#### Reading text

Headlines edition

Wednesday headlines: Phoenix envy.

Coronavirus infections in the US are much higher than confirmed, but far below what’s required for widespread immunity.

In light of expiring CARES Act benefits, how state jobless benefits stack up against workers’ wages.

Republican arguments about unemployment insurance de-incentivizing people to work ignore a harsh reality: many people don’t have jobs they can return to yet.

A call to “love courageously” during this period of fear and anger.

A letter from a doctor: "I look for hope and find none, but I am not allowed to admit to total free fall."

A letter from a waiter: "Is there room for a COVID learning curve when your job endangers your life?"

See also: Few people in food media seem interested in exposing monsters in many kitchens.

After the US orders China to close its Houston embassy to protect intellectual property, firefighters respond to a call for what appear to be employees burning documents.

The EU reaches an agreement on a $857 billion package to fight the bloc’s pandemic recession.

The British government gives up attempts to clinch a US trade deal before the presidential election.

Related/unrelated: How Switzerland works, from the use of referenda to the power of popular initiatives.

"I wanted pictures with a very slow surface." Teju Cole's new book features a mostly unpeopled Switzerland.

Black artists say they're being drafted to lend credibility to companies "that fail to live up to principles of diversity and inclusion."

"It is hard to believe that this article was written in 1968." Revisiting "The Black Experience in Graphic Design."

########
#### Data shown

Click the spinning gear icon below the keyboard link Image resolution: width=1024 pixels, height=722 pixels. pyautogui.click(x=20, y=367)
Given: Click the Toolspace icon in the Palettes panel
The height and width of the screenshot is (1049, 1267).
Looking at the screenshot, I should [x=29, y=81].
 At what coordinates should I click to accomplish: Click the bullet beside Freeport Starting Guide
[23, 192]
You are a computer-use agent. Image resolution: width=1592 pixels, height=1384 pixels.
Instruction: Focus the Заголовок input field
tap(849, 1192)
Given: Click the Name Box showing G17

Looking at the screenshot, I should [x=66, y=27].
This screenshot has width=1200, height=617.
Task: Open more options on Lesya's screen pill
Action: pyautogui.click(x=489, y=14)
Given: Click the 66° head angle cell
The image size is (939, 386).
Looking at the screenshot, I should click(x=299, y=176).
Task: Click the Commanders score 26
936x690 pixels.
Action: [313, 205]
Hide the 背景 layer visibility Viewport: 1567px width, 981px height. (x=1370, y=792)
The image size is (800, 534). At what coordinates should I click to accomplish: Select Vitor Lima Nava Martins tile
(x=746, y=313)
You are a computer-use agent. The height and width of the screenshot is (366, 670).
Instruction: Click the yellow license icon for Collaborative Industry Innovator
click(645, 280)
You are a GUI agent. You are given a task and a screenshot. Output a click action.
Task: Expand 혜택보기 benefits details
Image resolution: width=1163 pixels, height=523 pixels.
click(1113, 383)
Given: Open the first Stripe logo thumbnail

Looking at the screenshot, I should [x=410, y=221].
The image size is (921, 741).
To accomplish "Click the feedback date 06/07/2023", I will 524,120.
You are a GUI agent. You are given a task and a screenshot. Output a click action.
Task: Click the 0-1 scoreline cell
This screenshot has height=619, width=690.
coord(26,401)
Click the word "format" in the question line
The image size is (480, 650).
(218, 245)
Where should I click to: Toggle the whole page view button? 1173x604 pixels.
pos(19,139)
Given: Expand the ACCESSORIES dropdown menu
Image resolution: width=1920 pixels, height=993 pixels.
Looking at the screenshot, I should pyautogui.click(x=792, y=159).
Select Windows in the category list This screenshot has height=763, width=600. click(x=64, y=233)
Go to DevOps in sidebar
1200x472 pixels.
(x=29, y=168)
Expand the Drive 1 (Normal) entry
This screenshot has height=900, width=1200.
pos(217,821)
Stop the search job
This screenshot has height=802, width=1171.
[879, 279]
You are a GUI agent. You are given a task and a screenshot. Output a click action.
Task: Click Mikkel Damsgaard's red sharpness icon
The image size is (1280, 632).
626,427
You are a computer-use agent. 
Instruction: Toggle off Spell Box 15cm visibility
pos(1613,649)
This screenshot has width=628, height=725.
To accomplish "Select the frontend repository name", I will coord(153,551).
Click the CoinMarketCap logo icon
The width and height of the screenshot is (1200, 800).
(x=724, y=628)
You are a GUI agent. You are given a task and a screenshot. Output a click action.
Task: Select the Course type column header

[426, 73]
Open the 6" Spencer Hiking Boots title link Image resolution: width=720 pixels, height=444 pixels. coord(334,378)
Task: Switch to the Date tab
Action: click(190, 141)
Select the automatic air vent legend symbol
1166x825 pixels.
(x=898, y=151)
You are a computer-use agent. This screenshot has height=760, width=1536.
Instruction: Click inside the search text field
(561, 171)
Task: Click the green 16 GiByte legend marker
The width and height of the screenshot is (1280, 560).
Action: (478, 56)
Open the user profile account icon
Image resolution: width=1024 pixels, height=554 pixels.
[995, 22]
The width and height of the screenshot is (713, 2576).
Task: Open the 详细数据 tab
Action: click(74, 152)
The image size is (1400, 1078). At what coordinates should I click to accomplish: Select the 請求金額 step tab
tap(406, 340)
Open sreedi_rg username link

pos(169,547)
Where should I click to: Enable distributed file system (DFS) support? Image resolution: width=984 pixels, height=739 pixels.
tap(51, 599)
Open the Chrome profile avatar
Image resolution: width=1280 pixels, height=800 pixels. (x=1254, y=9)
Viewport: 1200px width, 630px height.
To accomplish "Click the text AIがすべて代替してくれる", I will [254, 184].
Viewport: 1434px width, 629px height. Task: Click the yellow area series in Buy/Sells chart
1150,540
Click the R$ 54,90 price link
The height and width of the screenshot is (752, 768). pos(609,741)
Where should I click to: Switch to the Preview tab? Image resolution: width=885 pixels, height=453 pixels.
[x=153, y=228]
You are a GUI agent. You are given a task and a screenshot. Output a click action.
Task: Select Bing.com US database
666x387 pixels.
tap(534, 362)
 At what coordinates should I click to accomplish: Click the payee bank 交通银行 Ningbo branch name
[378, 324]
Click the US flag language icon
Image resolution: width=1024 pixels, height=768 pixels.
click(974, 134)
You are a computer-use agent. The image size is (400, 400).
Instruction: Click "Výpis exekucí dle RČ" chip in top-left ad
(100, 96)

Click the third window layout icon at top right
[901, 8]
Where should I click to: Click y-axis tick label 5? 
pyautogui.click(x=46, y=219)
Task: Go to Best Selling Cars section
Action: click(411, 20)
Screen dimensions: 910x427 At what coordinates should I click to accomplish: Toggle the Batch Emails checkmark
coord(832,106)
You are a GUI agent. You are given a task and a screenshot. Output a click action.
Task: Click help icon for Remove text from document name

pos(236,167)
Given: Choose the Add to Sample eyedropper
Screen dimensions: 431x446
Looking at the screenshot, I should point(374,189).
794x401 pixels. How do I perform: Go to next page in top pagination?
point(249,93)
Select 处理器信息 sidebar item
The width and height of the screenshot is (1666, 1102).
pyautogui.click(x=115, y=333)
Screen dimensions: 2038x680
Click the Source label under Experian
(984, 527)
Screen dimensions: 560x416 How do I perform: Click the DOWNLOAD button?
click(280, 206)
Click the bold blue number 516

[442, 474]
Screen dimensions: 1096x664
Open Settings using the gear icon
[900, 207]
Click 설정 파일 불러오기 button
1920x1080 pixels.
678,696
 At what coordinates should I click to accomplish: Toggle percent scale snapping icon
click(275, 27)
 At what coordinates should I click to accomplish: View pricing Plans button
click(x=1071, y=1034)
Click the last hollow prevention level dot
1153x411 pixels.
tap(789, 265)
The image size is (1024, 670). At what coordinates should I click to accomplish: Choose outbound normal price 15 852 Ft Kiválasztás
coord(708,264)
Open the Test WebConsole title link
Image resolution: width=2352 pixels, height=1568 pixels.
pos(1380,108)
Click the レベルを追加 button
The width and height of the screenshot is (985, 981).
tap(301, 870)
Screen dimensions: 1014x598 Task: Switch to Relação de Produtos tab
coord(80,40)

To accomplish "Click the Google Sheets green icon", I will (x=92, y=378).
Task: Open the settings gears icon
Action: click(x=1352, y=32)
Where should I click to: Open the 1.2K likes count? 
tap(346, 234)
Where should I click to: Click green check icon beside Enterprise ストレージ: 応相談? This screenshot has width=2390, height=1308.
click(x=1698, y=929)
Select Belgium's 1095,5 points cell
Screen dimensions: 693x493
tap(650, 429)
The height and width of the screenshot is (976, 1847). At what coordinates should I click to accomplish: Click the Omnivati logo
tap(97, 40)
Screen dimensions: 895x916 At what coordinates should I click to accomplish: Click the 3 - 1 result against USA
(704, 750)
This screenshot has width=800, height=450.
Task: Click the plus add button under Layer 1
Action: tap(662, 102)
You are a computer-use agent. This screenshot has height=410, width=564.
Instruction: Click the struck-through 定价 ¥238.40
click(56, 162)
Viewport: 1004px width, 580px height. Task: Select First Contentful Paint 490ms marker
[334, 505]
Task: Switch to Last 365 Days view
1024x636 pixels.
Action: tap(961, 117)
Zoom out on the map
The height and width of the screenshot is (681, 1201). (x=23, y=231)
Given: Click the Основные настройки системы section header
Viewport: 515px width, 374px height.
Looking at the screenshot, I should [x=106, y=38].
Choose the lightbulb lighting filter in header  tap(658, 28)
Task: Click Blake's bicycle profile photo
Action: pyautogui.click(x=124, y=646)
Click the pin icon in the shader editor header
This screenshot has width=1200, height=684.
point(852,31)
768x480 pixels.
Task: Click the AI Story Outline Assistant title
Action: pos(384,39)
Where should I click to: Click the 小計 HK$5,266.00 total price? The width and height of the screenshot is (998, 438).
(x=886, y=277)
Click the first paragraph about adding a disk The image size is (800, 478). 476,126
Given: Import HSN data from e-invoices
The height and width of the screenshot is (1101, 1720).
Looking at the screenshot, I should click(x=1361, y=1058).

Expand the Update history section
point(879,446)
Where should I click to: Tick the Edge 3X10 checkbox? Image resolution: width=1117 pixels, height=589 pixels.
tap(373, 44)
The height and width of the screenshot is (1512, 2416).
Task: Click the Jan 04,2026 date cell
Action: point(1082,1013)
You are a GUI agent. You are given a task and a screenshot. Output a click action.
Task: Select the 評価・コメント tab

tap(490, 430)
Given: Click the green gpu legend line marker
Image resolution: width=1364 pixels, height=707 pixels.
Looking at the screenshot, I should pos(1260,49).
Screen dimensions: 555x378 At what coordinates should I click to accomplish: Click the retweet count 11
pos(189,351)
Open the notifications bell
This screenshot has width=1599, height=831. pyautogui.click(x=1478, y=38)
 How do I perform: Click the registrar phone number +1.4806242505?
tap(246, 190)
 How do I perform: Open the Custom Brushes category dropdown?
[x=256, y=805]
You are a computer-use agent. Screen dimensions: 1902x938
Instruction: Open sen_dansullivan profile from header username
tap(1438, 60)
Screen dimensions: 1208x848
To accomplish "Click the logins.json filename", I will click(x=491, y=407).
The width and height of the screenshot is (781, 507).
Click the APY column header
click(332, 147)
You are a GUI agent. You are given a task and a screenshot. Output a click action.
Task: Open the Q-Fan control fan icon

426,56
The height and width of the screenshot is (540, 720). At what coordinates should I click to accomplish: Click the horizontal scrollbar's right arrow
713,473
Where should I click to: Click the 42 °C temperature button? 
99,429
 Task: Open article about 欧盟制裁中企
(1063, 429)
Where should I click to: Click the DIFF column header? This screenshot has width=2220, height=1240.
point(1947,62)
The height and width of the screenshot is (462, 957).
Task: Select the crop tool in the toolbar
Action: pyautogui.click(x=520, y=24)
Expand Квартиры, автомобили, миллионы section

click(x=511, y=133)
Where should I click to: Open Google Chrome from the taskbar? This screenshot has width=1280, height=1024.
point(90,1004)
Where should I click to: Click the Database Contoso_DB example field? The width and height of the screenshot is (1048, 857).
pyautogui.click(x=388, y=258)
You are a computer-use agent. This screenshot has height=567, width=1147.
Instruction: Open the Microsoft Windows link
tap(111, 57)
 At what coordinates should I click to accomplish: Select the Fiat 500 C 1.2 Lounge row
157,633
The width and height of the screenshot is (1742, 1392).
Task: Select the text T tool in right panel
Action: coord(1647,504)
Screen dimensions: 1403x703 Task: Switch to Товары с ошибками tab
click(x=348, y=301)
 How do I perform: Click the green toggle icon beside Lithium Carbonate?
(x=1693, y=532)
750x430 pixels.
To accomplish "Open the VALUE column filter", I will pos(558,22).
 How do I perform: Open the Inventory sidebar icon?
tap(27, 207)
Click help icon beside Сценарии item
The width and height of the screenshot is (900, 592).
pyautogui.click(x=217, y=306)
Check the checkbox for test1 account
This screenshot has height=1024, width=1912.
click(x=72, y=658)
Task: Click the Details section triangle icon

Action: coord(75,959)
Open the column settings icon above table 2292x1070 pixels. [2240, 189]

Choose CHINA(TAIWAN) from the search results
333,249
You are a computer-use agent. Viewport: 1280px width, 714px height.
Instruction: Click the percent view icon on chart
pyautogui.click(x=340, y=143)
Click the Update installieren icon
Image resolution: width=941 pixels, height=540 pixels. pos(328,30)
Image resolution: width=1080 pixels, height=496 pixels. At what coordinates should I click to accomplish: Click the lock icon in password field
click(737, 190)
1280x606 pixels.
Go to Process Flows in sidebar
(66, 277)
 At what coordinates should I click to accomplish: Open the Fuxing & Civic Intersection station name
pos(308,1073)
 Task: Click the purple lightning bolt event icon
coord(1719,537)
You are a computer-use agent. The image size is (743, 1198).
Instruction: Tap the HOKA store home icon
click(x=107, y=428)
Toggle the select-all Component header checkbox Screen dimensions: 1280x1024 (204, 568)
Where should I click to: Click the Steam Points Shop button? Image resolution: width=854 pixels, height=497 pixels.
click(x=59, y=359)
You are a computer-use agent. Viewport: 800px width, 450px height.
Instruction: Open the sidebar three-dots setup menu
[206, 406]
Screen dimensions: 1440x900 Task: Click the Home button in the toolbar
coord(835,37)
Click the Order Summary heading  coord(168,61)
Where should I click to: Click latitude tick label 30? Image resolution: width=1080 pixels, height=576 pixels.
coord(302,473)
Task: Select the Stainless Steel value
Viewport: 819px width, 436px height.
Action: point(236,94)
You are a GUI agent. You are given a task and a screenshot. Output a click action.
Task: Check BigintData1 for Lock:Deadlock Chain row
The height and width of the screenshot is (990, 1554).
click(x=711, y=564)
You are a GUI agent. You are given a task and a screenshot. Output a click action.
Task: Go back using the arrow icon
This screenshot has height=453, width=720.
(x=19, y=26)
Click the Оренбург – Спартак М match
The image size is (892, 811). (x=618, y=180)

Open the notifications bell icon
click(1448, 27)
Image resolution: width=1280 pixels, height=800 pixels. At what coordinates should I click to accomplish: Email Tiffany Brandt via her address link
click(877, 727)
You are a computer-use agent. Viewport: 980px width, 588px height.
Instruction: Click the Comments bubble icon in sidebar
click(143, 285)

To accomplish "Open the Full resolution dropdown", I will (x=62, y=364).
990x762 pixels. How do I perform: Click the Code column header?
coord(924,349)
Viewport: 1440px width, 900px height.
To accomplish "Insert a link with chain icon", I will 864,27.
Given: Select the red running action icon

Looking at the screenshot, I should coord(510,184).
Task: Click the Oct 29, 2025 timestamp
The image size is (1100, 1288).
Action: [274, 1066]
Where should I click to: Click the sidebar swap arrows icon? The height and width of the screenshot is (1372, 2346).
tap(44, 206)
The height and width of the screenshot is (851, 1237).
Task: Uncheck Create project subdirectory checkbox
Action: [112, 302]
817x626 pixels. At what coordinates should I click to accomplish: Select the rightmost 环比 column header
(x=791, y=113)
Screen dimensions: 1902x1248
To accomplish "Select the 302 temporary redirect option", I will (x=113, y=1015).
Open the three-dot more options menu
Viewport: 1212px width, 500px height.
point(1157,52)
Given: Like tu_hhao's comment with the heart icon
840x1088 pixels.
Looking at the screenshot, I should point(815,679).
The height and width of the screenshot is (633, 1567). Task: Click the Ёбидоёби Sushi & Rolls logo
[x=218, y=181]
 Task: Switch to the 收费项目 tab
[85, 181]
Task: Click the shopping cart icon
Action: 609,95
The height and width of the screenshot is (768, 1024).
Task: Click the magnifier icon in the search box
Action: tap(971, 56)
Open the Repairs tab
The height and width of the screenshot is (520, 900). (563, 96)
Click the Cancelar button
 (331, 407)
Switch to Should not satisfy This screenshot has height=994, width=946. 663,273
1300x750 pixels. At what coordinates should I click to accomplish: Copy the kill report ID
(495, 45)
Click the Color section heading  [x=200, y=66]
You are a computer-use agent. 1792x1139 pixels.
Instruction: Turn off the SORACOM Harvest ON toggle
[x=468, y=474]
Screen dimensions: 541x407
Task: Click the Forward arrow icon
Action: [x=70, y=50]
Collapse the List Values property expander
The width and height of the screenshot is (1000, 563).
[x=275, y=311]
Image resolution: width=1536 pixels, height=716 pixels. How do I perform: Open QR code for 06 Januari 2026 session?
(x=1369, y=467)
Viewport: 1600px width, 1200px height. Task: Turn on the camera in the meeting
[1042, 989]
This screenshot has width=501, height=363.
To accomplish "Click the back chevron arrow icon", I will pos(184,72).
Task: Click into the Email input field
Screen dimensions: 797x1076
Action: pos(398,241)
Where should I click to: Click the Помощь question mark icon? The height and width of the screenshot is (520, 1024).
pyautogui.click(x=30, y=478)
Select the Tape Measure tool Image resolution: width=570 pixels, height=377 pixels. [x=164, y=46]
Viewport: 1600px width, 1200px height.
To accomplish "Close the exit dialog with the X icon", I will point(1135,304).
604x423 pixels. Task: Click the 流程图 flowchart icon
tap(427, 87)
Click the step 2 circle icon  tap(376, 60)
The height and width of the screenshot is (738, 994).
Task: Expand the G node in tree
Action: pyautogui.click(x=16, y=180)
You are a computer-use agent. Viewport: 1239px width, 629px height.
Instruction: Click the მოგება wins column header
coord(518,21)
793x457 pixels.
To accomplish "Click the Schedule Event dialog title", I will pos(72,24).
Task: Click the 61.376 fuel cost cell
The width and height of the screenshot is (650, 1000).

########

### Task description
Write the next few items of the headlines roundup, picking up after its last item.

### Result of this exercise
See also: A comic explains the Andres Guardado case.

In Portland, repeated use of force by federal officers against protesters, including last night, draws even larger crowds.

"Last night was the most horrifying thing I have ever experienced in my life," says a photographer who captured a picture of a federal officer pointing their weapon directly at him.

The US Army recruits on the Twitch streams of shooting games, but the platform is cracking down after recent abuse.

Twitter removes thousands of accounts linked to QAnon. Chrissy Teigen: “It is not an ‘opinion’ to call people pedophiles who rape and eat children.”

Journalists at the Wall Street Journal send a letter expressing concern about misinformation in the paper's opinion section.

Buying your local newspaper away from a hedge fund: attractive in theory, tough in practice.

Someone writing syndicated stories accusing Palestinian activists of being terrorists is in fact a deepfaked fraud.

Headline of the day? “Hostage siege ends after Ukrainian president endorses Joaquin Phoenix film.”